Dario practically salivates with the desire to build weapons with their AI. They provided the AI for bombing Venezuelan boats, they provided the AI for killing Iranian children. Your own article says he works with Palantir. He is a child murderer and you don’t need to whitewash him.
bad news, ladybird is all in on slop too
but servo should be fine, in fact right now they have an explicit anti-ai policy!
Why is it slop? “This was human-directed, not autonomous code generation.” can’t you read the entire post before calling this instance of AI-assisted code slop? Every programmer and their mother uses code assisting tools since their very first iterations, AI is just another tool for us, if we implement it responsibly and deliberately and not just “vibe” code it, then it’s a perfectly fair use of AI without having to add the term slop to it.
- XLE@piefed.socialEnglish1 day
“Human directed” is a euphamism for someone pushing a button to generate a result. Huh, sounds people vibe coding.

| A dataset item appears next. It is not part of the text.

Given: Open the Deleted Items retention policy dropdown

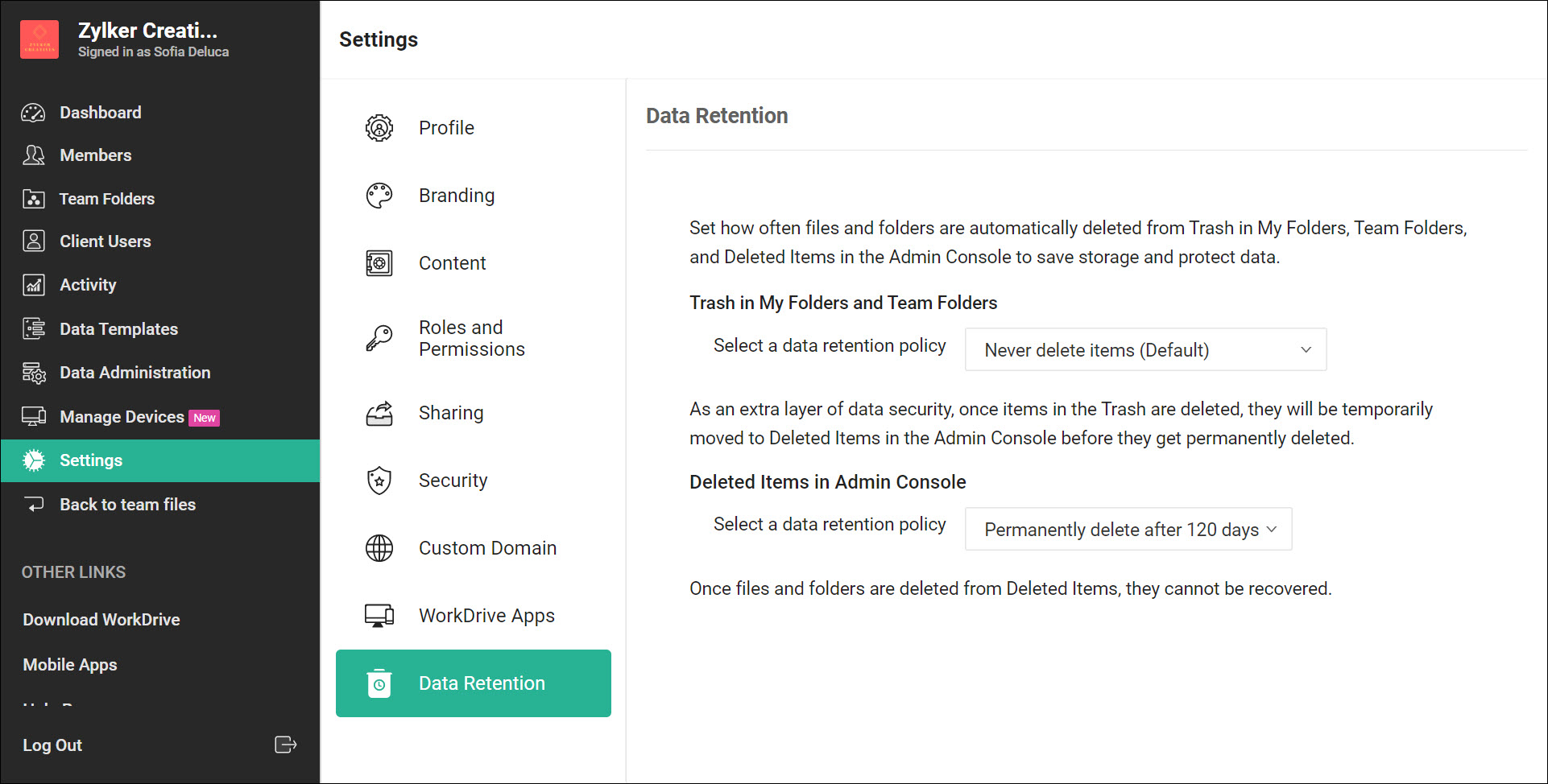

“If” is doing a lot of heavy lifting in your statement. What makes you think vibe coders will use their new drug responsibly?
- 24 hours
I guarantee every new tool will be used irresponsibly. However, that doesn’t mean the tool itself is bad. You can use the tool responsibly and if you do that you can get great benefits. I regularly use AI for my coding. However, I have to review everything closely and I regularly find things that there is no way this would be correct, no way human would write that, and otherwise code is unacceptable. However, I can easily fix those problems and they are often much easier to fix than trying to write everything by hand.

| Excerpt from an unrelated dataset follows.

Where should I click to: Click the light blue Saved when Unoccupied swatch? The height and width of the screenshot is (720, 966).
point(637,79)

- kungen@feddit.nuEnglish2 days
Hopefully not, but it makes you wonder how many vulnerabilities they might be introducing by fixing others…
- 1 day
Probably a reference to Mozilla adding Brave’s adblocking system to Firefox.
- cadekat@pawb.socialEnglish16 hours
Huh, I hadn’t heard about that! Honestly seems useful, and if it’s only the engine, I don’t see how crypto bros are relevant.
If there’s some “pay to unblock” scheme, that’s a different story.